> Saved entries:
────────

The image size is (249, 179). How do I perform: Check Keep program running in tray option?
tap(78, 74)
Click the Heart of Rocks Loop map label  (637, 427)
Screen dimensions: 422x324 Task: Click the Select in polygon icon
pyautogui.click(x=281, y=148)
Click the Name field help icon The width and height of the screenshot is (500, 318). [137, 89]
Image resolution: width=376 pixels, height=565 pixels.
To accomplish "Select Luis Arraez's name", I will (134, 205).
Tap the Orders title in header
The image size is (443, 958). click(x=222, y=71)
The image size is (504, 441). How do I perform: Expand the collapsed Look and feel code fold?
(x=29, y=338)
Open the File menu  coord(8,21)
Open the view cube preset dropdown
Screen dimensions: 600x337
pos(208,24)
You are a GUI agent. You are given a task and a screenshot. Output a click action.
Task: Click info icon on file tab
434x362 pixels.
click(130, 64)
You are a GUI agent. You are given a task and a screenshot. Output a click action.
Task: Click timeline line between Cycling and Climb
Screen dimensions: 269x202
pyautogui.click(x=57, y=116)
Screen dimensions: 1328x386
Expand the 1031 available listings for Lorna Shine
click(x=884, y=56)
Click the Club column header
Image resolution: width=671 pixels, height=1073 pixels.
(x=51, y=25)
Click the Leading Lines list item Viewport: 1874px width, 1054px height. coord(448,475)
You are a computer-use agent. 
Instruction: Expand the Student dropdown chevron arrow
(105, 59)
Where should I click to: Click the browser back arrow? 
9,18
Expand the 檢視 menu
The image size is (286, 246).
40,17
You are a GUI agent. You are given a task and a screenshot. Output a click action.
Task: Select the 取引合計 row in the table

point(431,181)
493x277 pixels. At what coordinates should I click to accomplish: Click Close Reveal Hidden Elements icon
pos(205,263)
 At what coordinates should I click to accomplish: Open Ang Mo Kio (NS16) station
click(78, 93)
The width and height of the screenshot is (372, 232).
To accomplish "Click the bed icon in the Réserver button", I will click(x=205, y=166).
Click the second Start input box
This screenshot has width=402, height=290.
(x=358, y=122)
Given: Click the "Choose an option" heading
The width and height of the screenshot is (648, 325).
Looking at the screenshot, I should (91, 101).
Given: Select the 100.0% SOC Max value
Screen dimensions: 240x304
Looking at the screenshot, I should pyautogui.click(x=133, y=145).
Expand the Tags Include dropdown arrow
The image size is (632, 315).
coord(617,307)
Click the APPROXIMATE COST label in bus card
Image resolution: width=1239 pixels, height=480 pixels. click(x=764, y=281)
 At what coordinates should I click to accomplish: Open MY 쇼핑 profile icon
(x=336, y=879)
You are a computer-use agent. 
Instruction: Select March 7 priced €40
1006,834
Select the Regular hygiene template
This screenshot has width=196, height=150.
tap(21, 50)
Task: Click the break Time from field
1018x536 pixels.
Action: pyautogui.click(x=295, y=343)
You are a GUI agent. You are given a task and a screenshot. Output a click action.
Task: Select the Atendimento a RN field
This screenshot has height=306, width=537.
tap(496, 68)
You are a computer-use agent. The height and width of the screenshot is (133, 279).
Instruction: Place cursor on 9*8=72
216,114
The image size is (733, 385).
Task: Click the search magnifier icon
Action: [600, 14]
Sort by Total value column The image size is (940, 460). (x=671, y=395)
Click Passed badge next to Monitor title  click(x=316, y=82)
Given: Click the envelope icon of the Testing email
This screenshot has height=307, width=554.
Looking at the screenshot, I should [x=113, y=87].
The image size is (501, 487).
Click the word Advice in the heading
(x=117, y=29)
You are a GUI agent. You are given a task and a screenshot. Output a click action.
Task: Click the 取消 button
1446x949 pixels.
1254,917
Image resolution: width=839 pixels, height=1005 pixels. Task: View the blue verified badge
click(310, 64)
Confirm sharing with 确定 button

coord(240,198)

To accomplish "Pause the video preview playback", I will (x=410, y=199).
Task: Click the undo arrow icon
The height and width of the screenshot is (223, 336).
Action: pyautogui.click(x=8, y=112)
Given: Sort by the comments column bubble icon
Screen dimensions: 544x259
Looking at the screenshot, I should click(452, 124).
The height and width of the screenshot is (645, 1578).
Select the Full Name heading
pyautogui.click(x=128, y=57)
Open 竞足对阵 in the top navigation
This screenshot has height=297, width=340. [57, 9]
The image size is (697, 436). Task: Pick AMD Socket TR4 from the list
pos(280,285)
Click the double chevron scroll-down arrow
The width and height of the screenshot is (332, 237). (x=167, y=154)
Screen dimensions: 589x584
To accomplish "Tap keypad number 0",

────────

> REQUIRED WORK: The required answer is the exact run of lines above starting at the line with "Task: Select the 取引合計 row in the table" and ending at the line with "Given: Select the 100.0% SOC Max value", with both ends present.

> ANSWER AREA:
Task: Select the 取引合計 row in the table

point(431,181)
493x277 pixels. At what coordinates should I click to accomplish: Click Close Reveal Hidden Elements icon
pos(205,263)
 At what coordinates should I click to accomplish: Open Ang Mo Kio (NS16) station
click(78, 93)
The width and height of the screenshot is (372, 232).
To accomplish "Click the bed icon in the Réserver button", I will click(x=205, y=166).
Click the second Start input box
This screenshot has width=402, height=290.
(x=358, y=122)
Given: Click the "Choose an option" heading
The width and height of the screenshot is (648, 325).
Looking at the screenshot, I should (91, 101).
Given: Select the 100.0% SOC Max value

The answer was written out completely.